245. Cuarto menguante



Aunque el fenómeno del microrrelato no es nuevo (pienso ahora en Borges o Cortázar y, si me apuran, en las parábolas bíblicas), lo cierto es que su reflorecimiento sí es reciente, lo que le ha insuflado al género un aire de modernidad que en realidad no tiene. No sé si la extensión de estas pequeñas narraciones puede ser signo de la vida vertiginosa de nuestro mundo: una literatura que se consume con rapidez, apta para quienes, apremiados por ese mal endémico que es el reloj, desean adecuar el ejercicio de la lectura a tramos cortos, con un principio y un final próximos en el espacio narrativo; en definitiva, leer de una sola tacada una historia sin la servidumbre temporal que impone la lectura de una novela larga.
Del microrrelato me preocupan dos aspectos, uno relacionado con el lector y otro con el escritor. El primero es que el género corrobore esa tendencia del homo digitalis al fragmentarismo y a la falta de constancia, síntomas derivados ambos de la inmediatez y dispersión del lenguaje cibernético y su infinita red de hipervínculos, que no permiten reparar más de un minuto en un texto medianamente largo colgado en la red. Como consecuencia, el lector se convierte en un actor impaciente, pragmático, incapaz de perseverar en una trama que no le “enganche” desde el principio y con una preocupación prioritaria por la acción y por llegar al final cuanto antes. El segundo punto que me preocupa, el que atañe al escritor, tiene que ver con la deshonestidad literaria. Ahora todo el mundo se ha apuntado a la moda del microrrelato y los escritores de medio pelo parapetan su impericia y su pereza tras el marbete de un vanguardismo mal entendido. Sin embargo, el microrrelato, como el haiku, que es primo hermano suyo, son géneros de una tremenda dificultad porque su carácter sugestivo y el ingenio para la condensación conceptual requieren gran dominio y paciencia en el arte constructivo, el mismo detenimiento, por cierto, que requieren para ese lector con prisas que quizás se equivoque si piensa que al elegir el microrrelato, hallará en él la “ventaja” de la premura. Los microrrelatos se leen con lentitud o no se leen.

Jaume Palau salvaguarda la dignidad del género con su obra Cuarto menguante (Silva Editorial).  Lejos de sumarse al circo vanguardista, el autor tarraconense consigue darle encaje a la tradición reformulándola en sus relatos. Ese es su gran acierto. Así, hallamos originales revisiones de pasajes bíblicos, como el de Caín y Abel, el del carpintero José tallando la cruz de su hijo o el capítulo de Lázaro; versiones de temas mitológicos, como el de Ícaro; tópicos literarios como el beatus ille; ecos petrarquistas en el concepto del amor como lucha de contrarios o como enfermedad; referencias a Kafka, etc.
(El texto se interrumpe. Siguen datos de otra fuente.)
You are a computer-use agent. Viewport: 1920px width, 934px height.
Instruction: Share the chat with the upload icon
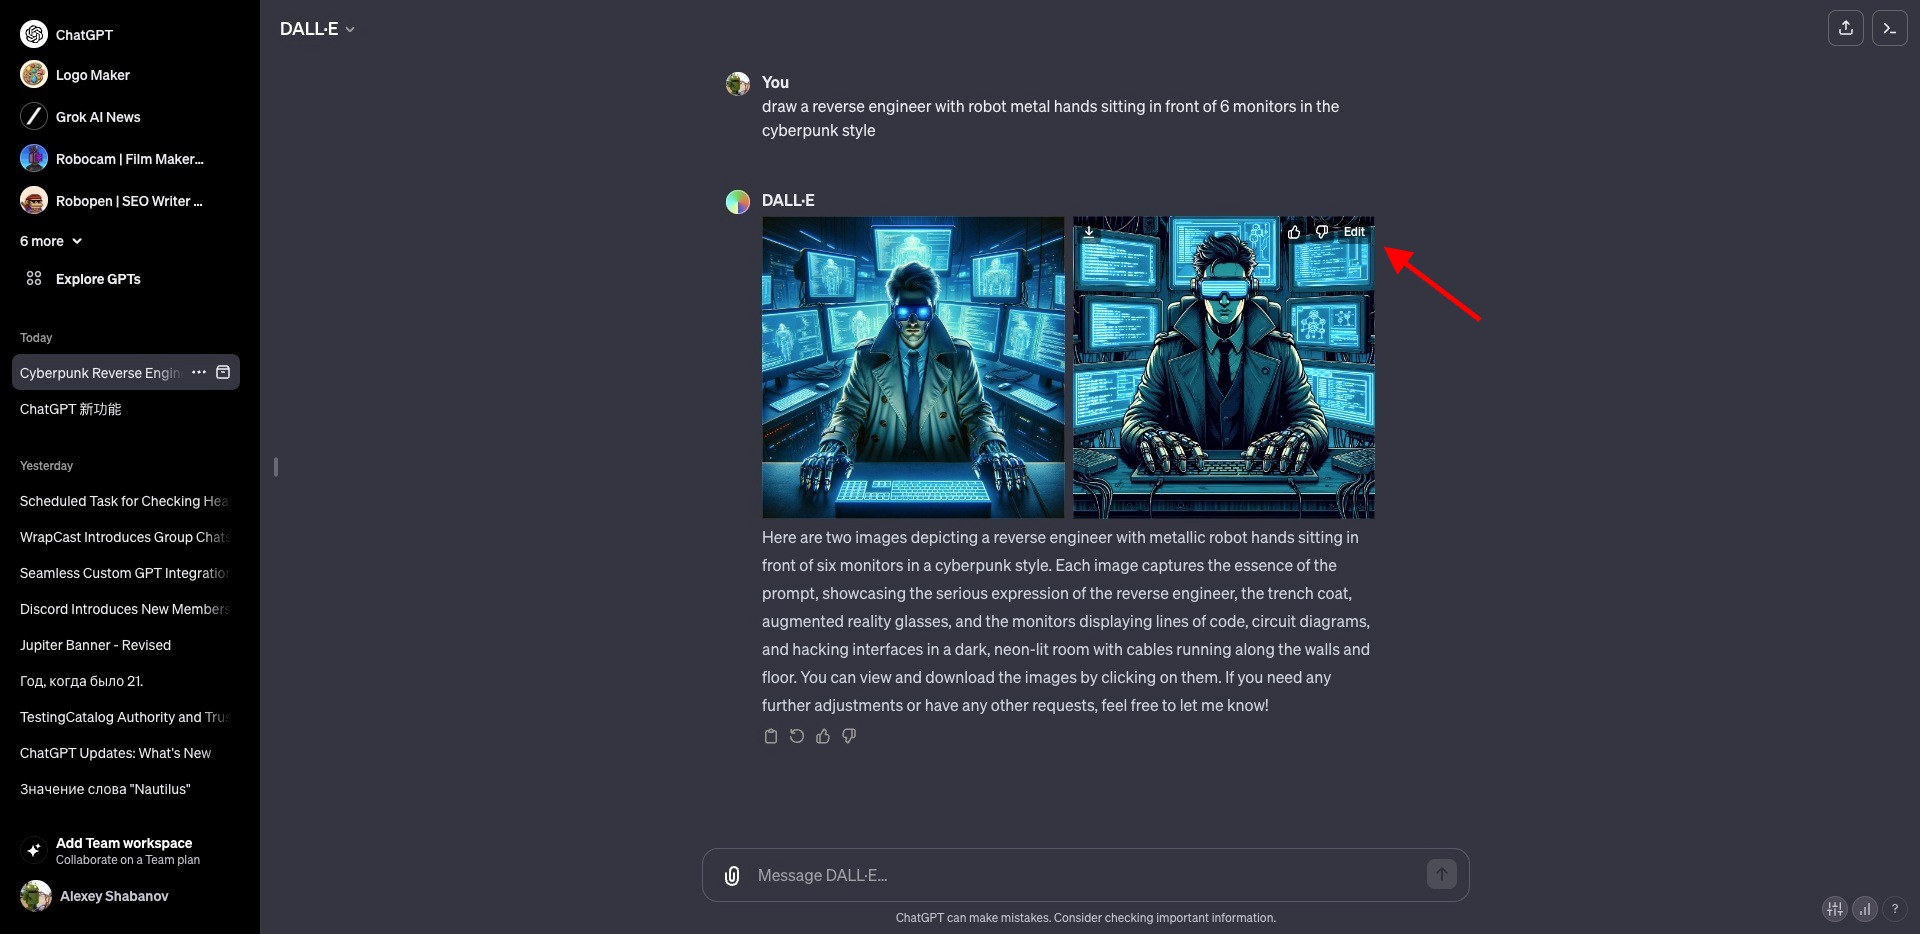[1846, 28]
Especial interés tienen las estampas históricas y las inspiradas en obras de arte, imbuidas de lirismo evocador. No faltan la crítica social, cruda a veces, irónica otras, siempre ética; las reflexiones metafísicas; el humor; historias futuristas; de terror o sobrenaturales; metaliterarias; y una atmósfera orientalista en algunos relatos, que tan bien casa con las moralejas y el carácter sentencioso que a veces suele alimentar el género. Si acaso sobra en algún relato un exceso de prosaísmo y en otros, sobre todo los ligados a la cotidianeidad, se peca de cierto maniqueísmo que no deja margen para la sugestión, virtud que precisamente forma parte sustantiva del microrrelato. El libro termina con las “Semillas”, pequeñas frases próximas al aforismo realmente deliciosas, y cumple de esta manera el plan inicial indicado por el título: los relatos van menguando su extensión conforme se avanza en su lectura hasta llegar a la mera oración. Antonio Luque Ávila ha ilustrado algunas piezas con poemas visuales, que complementan la lectura de los relatos. Cuarto menguante es una recomendable degustación literaria que, como ocurre en los restaurantes gourmet, deleitan el paladar pero le dejan a uno con ganas de más. Precaución: el microrrelato puede ser adictivo.